Les partisans de l’épigénétique y voient une preuve pour alimenter leur nouvelle théorie. Selon eux, le changement survenu dans l’environnement peut entraîner des modifications autour de l’ADN des parents, et ces épimutations se transmettre à la descendance. Comment ? La réponse est encore en suspens. Cependant, les chercheurs peuvent en dire davantage sur ces modifications.

Des signaux qui « allument » ou non les gènes

Les signaux épigénétiques agissent comme de véritables commutateurs. Ces modifications qui viennent se placer sur l’ADN « allument » ou « éteignent » les gènes. L’ADN contient en quelque sorte la mémoire de l’espèce et de la lignée, alors que les phénomènes épigénétiques constituent un programme qui déciderait quels gènes activer ou, a contrario, inhiber.
L’environnement influence ces signaux épigénétiques qui peuvent ainsi subir de petits changements. Ces épimutations sont plus fréquentes que les mutations classiques de l’ADN. Alors que l’on pensait qu’elles étaient systématiquement effacées lors de la formation des ovules et des spermatozoïdes, elles ne seraient pas gommées. Elles seraient même impliquées dans les processus d’adaptation à l’environnement, comme par exemple l’adaptation des individus à la rareté de l’oxygène en haute altitude.

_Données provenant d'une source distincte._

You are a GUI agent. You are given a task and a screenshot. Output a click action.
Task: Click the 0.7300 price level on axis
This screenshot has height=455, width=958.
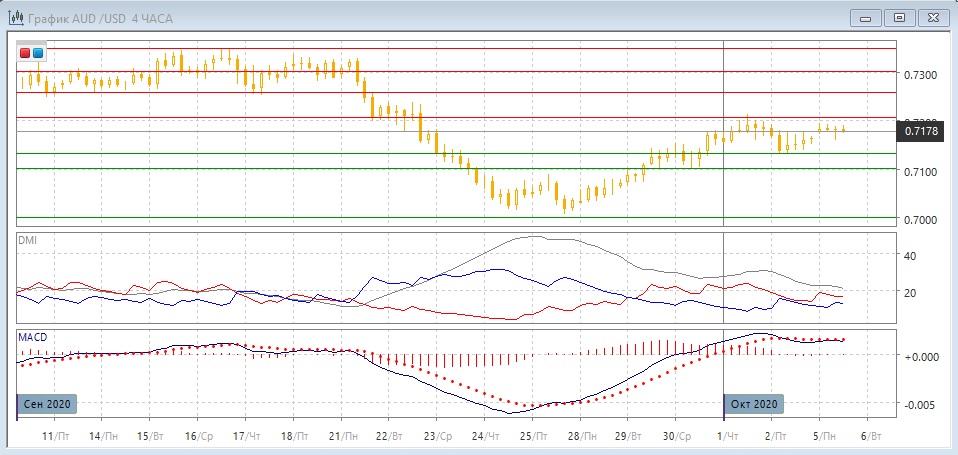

Reste à trouver la preuve ultime

Plusieurs observations montrent en effet que les épimutations ne s’effacent pas. En 1997, les chercheurs de l’Institut californien de technologie découvrent qu’une épimutation gouvernant la forme de la fleur de l’arabette des dames (une mauvaise herbe) était transmise à la génération suivante. Un an plus tard, une équipe allemande du Centre de biologie moléculaire d’Hindenburg tente une autre expérience sur la drosophile. Des embryons de cette mouche sont exposés durant une heure à une température de 37°C. Soit près de 20°C de plus que la température normale à laquelle se développent les larves. On observe alors qu’une épimutation active certains gènes qui affectent la couleur des yeux. De jaunes, ils ont viré au rouge orangé. Et là encore la mutation se transmet aux descendants.
L’hérédité épigénétique est-elle aussi observable chez l’humain ? Certes, l’étude concernant la famine aux Pays-Bas est un premier pas. Mais reste à démontrer du point de vue moléculaire que ce phénomène était bien dû à des mécanismes épigénétiques en mettant en évidence, par exemple, une activation anormalement élevée d’un gène. Cette preuve ultime, les chercheurs ont bon espoir de la trouver en utilisant des modèles animaux. Ainsi l’exploration chez la souris des mécanismes moléculaires susceptibles d’expliquer l’épidémie actuelle d’obésité devrait bientôt livrer des résultats.
Si l’hypothèse de l’hérédité épigénétique se confirme, elle ouvrirait de nouvelles perspectives. Cela impliquerait que certaines maladies ne sont pas dues à une variation de la séquence d’ADN mais peut-être à des épimutations. Les mécanismes épigénétiques constitueraient de nouvelles cibles pour la mise au point de médicaments spécifiques. En attendant cette confirmation, nous pouvons déjà reconsidérer notre hérédité et défendre l’idée que nous ne sommes pas que le pur produit de nos gènes.